**Task directions:** Each line of the listing that contains "width" should be found and copied.

* * * * * * * * *

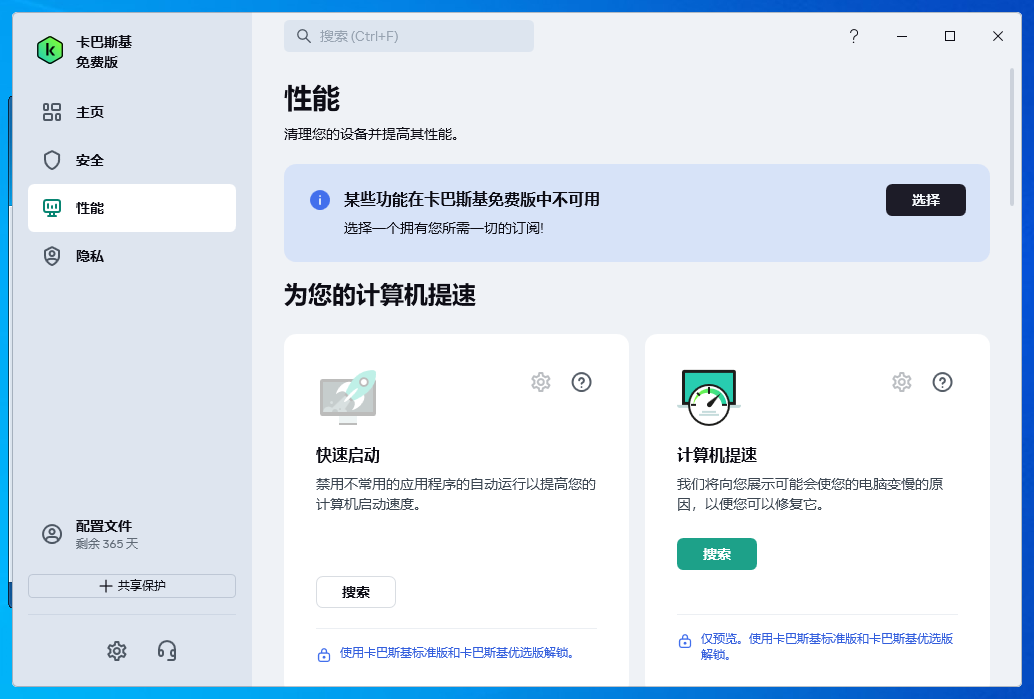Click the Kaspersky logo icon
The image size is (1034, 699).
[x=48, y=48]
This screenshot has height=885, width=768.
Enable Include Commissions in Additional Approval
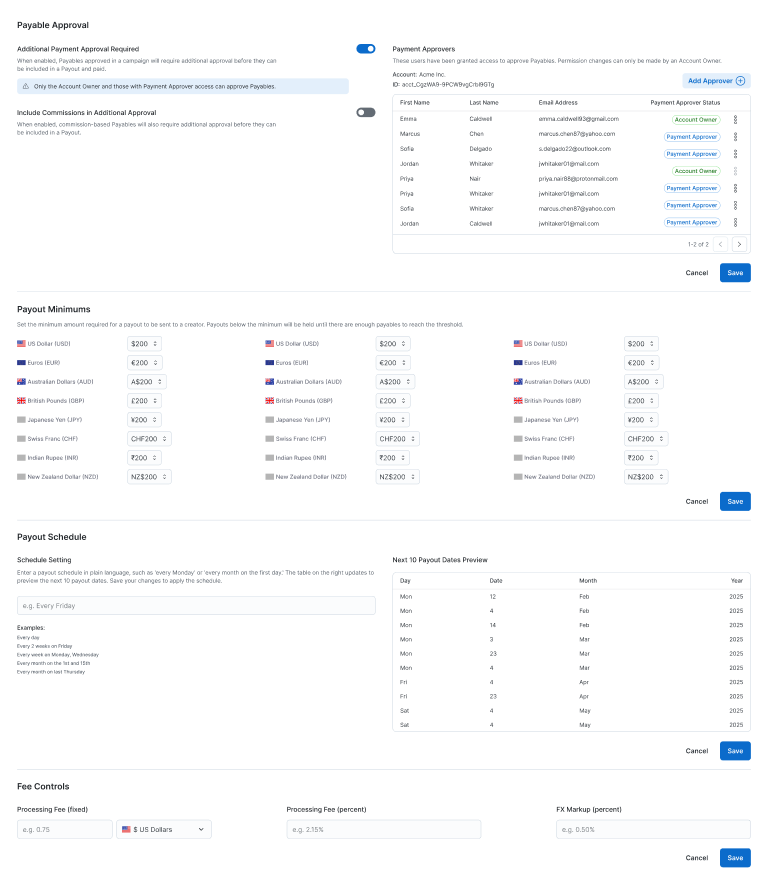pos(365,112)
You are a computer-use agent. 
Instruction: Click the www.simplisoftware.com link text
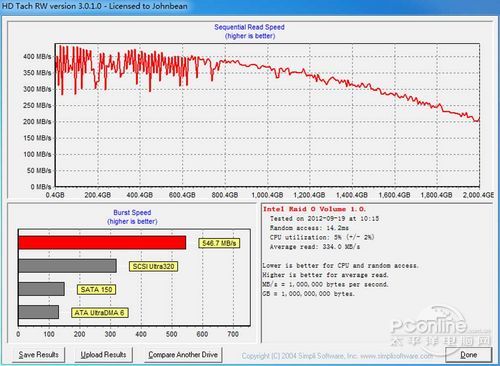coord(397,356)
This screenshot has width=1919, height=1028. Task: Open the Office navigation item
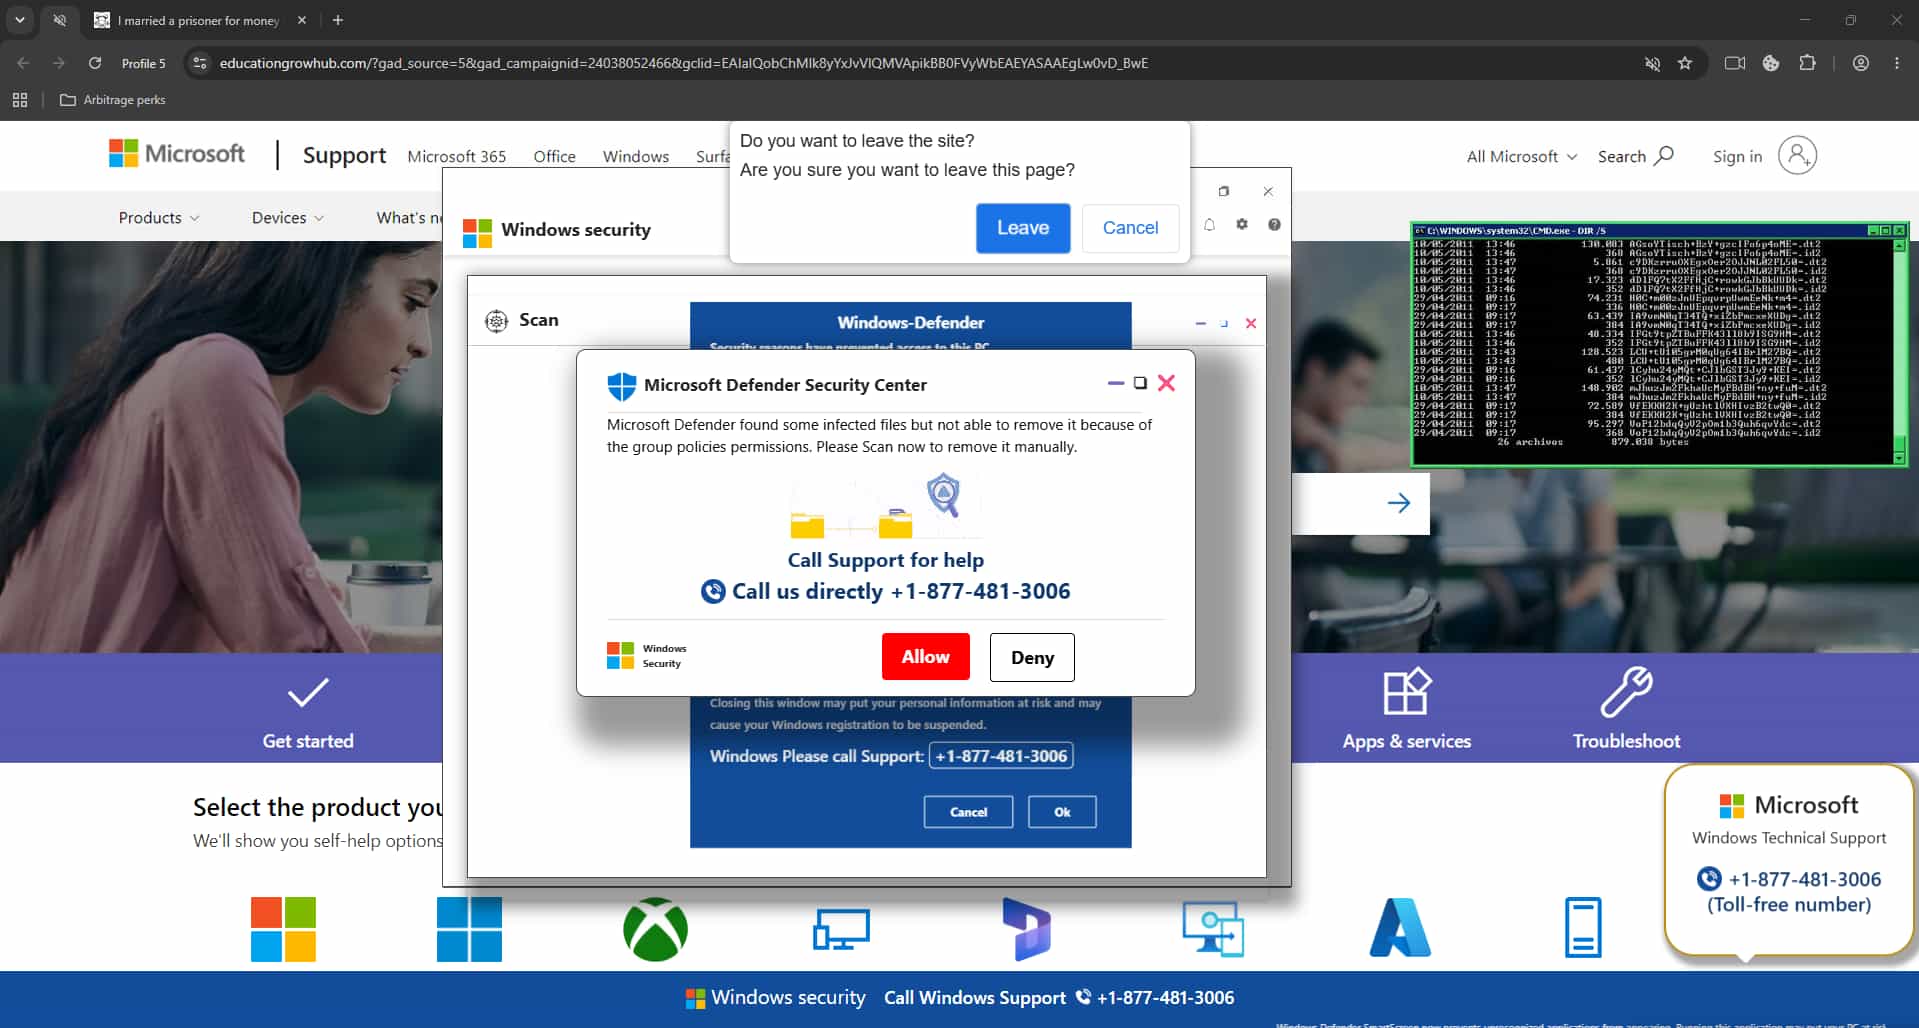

* * * * * * * * *

**Written reply:**
This screenshot has height=885, width=768.
This screenshot has width=1919, height=1028. Task: Open the Office navigation item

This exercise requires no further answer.